--- BEGIN Document passage ---

H.B. 23 establishes a duty of disclosure by a lessor concerning the transfer of a real property possessory interest to a tenant under lease. The bill requires that a lessor disclose the lessor's knowledge, if any, of previous use of leased premises for manufacture of methamphetamine and, if the lessor knows of such previous use, any related remedial measures taken. The bill authorizes a renter to break the lease and get the rent already paid refunded if the renter rents a unit that has been used as a meth lab, and it was not disclosed.




It is the committee's opinion that this bill does not expressly grant any additional rulemaking authority to a state officer, department, agency, or institution.



H.B. 23 amends the Property Code to require a residential landlord, before a lease is entered into or renewed, to disclose in writing to a prospective tenant or tenant any actual knowledge that the landlord has of previous use of the leased premises for the manufacture of methamphetamine and, if there is any knowledge to be disclosed, whether the landlord took remedial action to remove from the premises hazardous substances resulting from that use.

--- END Document passage ---
--- BEGIN Information shown ---

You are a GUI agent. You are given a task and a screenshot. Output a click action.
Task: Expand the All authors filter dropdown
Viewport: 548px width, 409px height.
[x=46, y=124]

--- END Information shown ---

Job:
Reproduce the H.B. 23 passage above word for word, from start to finish.

The response:
H.B. 23 establishes a duty of disclosure by a lessor concerning the transfer of a real property possessory interest to a tenant under lease. The bill requires that a lessor disclose the lessor's knowledge, if any, of previous use of leased premises for manufacture of methamphetamine and, if the lessor knows of such previous use, any related remedial measures taken. The bill authorizes a renter to break the lease and get the rent already paid refunded if the renter rents a unit that has been used as a meth lab, and it was not disclosed.




It is the committee's opinion that this bill does not expressly grant any additional rulemaking authority to a state officer, department, agency, or institution.



H.B. 23 amends the Property Code to require a residential landlord, before a lease is entered into or renewed, to disclose in writing to a prospective tenant or tenant any actual knowledge that the landlord has of previous use of the leased premises for the manufacture of methamphetamine and, if there is any knowledge to be disclosed, whether the landlord took remedial action to remove from the premises hazardous substances resulting from that use.